Text segment:
'''

Head of the Herd is a band from Vancouver, British Columbia, Canada. The band plays a combination of blues influenced alternative rock.

As of June 2015, Head of the Herd was in studio recording their album Birds On The Roof, to be released September 25, 2015.  They are working in the south of Georgia, US with producer Mark Neill, notable for his work with The Black Keys & J Roddy Walston and the Business; in the UK at Rockfield Studios with producer Ian Davenport, notable for his work with Band Of Skulls, Radiohead's Phillip Selway & Other Lives; and in Vancouver with producer Garth Richardson, notable for his work with Rage Against the Machine, Red Hot Chili Peppers, & Biffy Clyro. The album will also have songs produced by the band's singer Neu Mannas.

'''

Given data:
'''

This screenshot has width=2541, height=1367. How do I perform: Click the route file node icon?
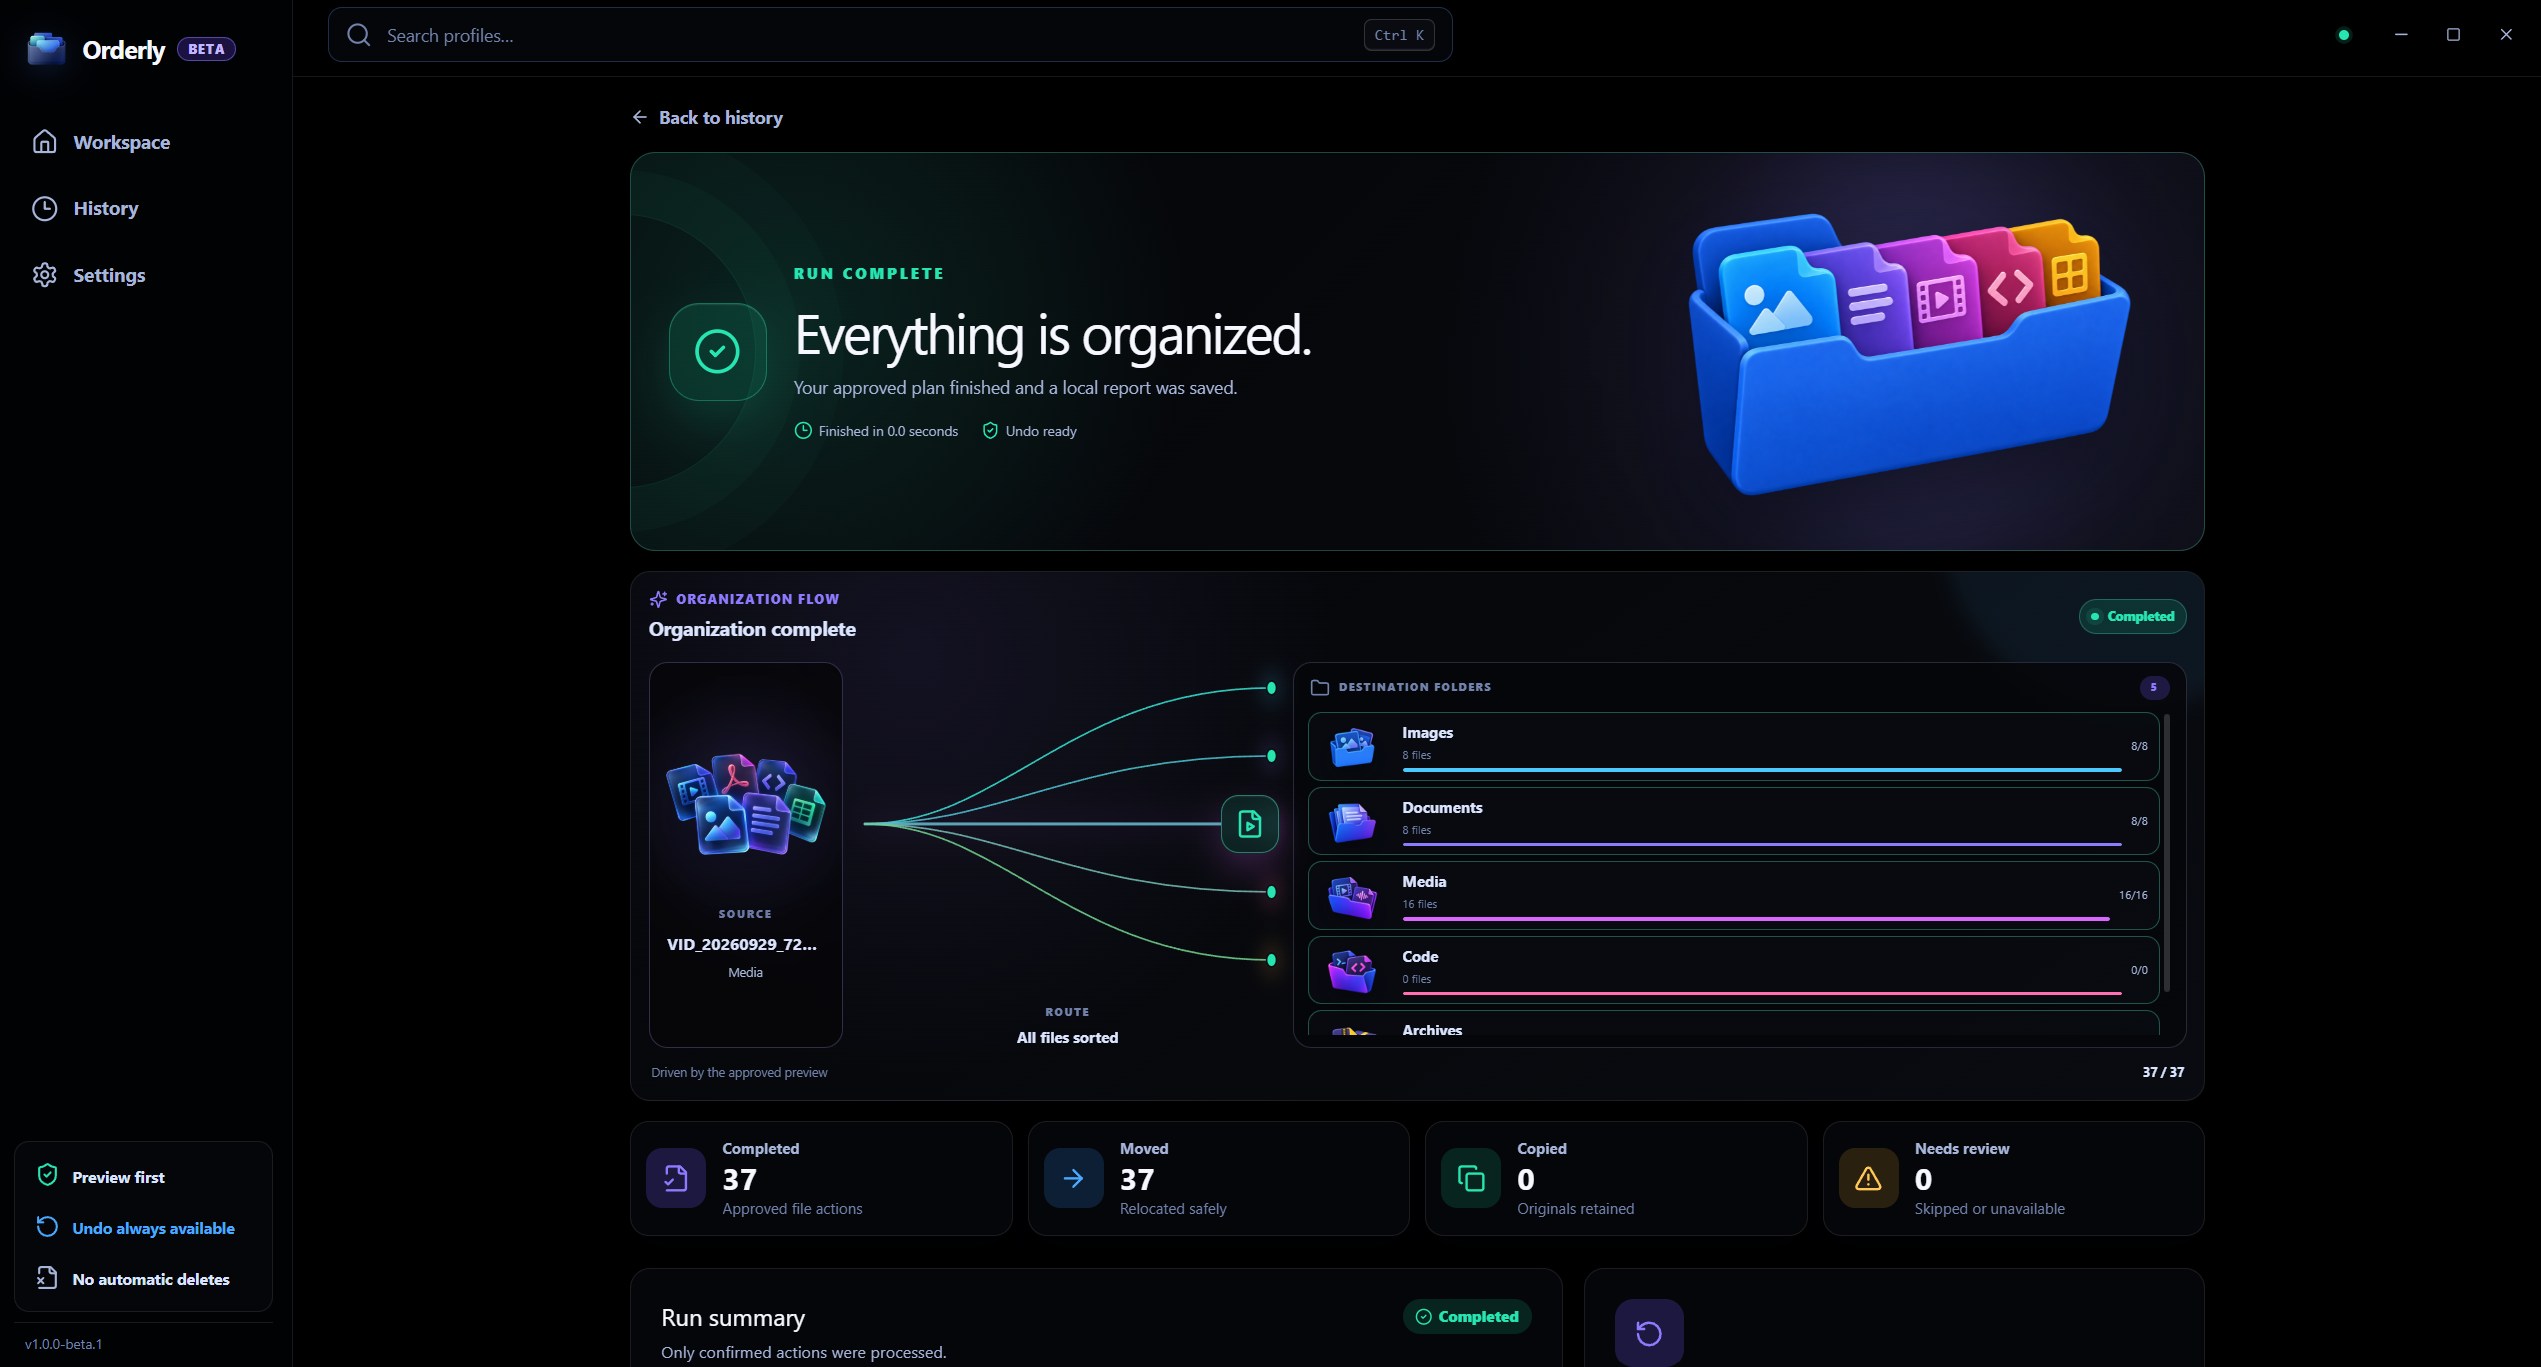pos(1249,824)
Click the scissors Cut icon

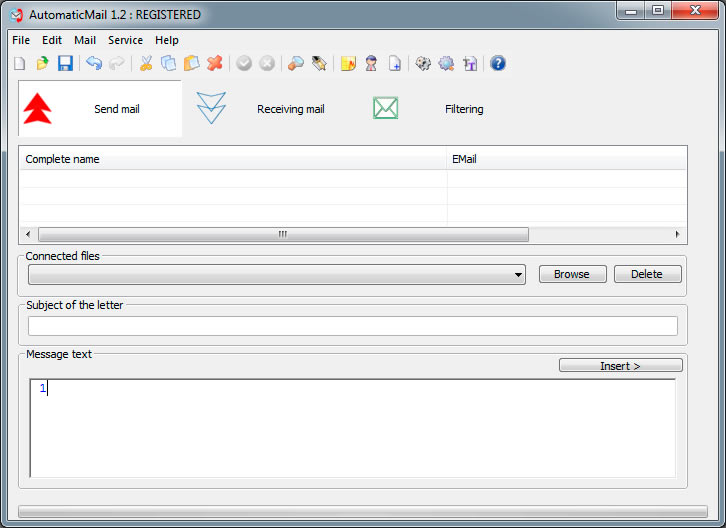(x=146, y=64)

'''

Stated goal: Carry on the passage about the band Head of the Herd, starting right after its final sentence. The material is separate from the text about Head of the Herd.

Task result:
The band have toured with Guns N' Roses, Alice In Chains, Theory of a Deadman, played major festivals (Squamish Valley Music Festival, Shorefest, Kitchener Blues Fest, Boonstock) & done headlining tours since the release of their sophomore album, By This Time Tomorrow.  Prior to this album's release, the band toured in support of their debut album On the House, playing throughout the West, including at TelusFest, the Grey Cup Festival, and opening for The Sheepdogs and The Trews.  All this shortly after their formation in June 2010.

In 2014 Head of the Herd won an award for Best New Rock Group at the 2014 Canadian Radio Music Awards in Toronto.  That year they toured the festival circuit including performing at the Squamish Valley Music Festival, headlined tours, and supported others.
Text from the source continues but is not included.